▸ Task details: Swap "Sheet1" for "Sheet2" in the lines below, from the line holding "Where should I" through the last line, inclusive, and reproduce only those lines with all else unchanged. Leave the pictures out of your answer.

▸ Task inputs:

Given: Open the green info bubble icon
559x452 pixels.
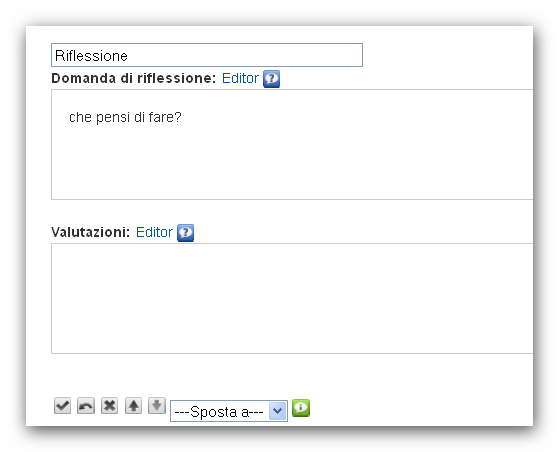Looking at the screenshot, I should [301, 408].
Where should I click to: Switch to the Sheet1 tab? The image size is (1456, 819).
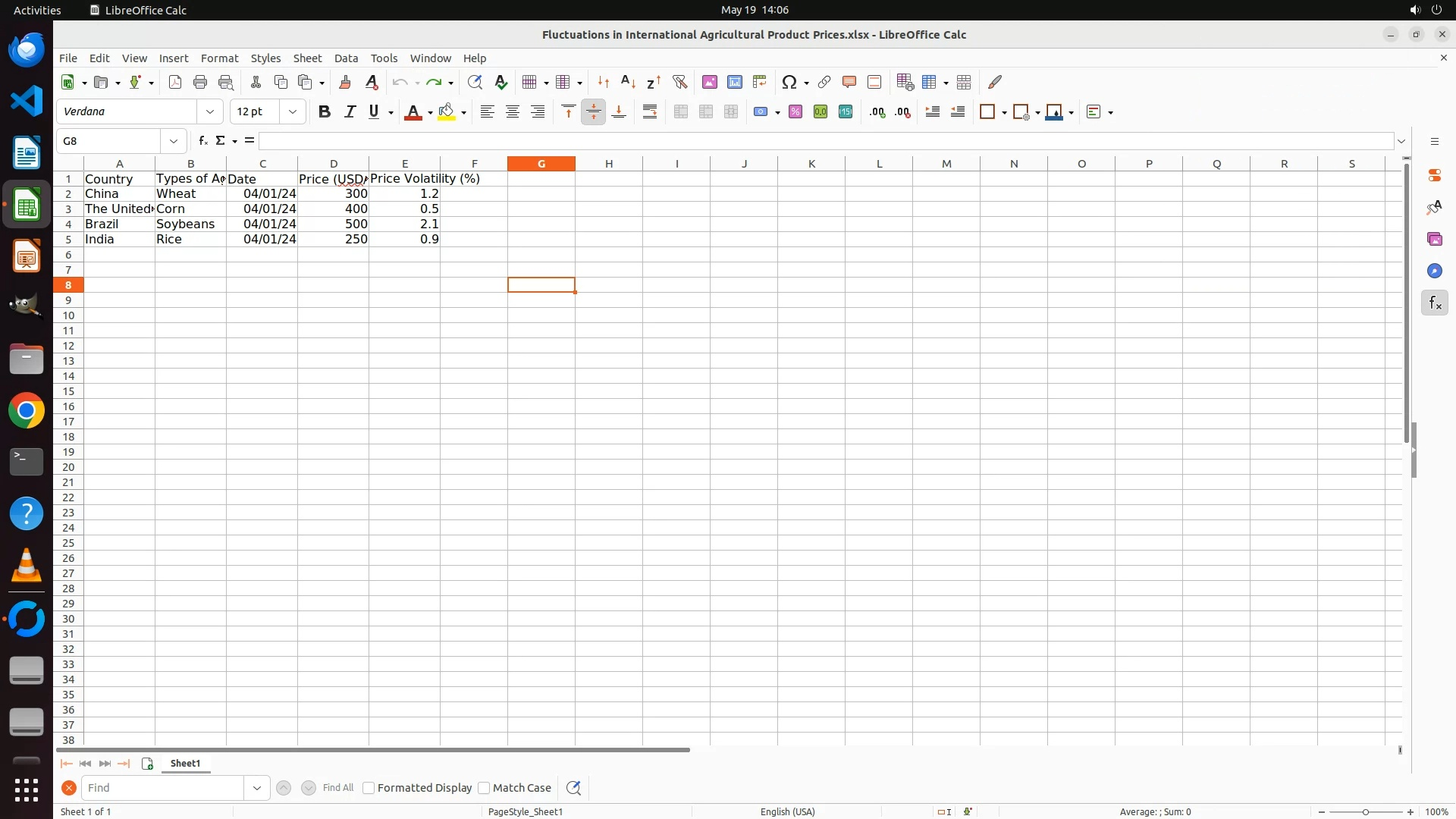click(x=185, y=764)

▸ Written solution:
Where should I click to: Switch to the Sheet2 tab? The image size is (1456, 819).
click(x=185, y=764)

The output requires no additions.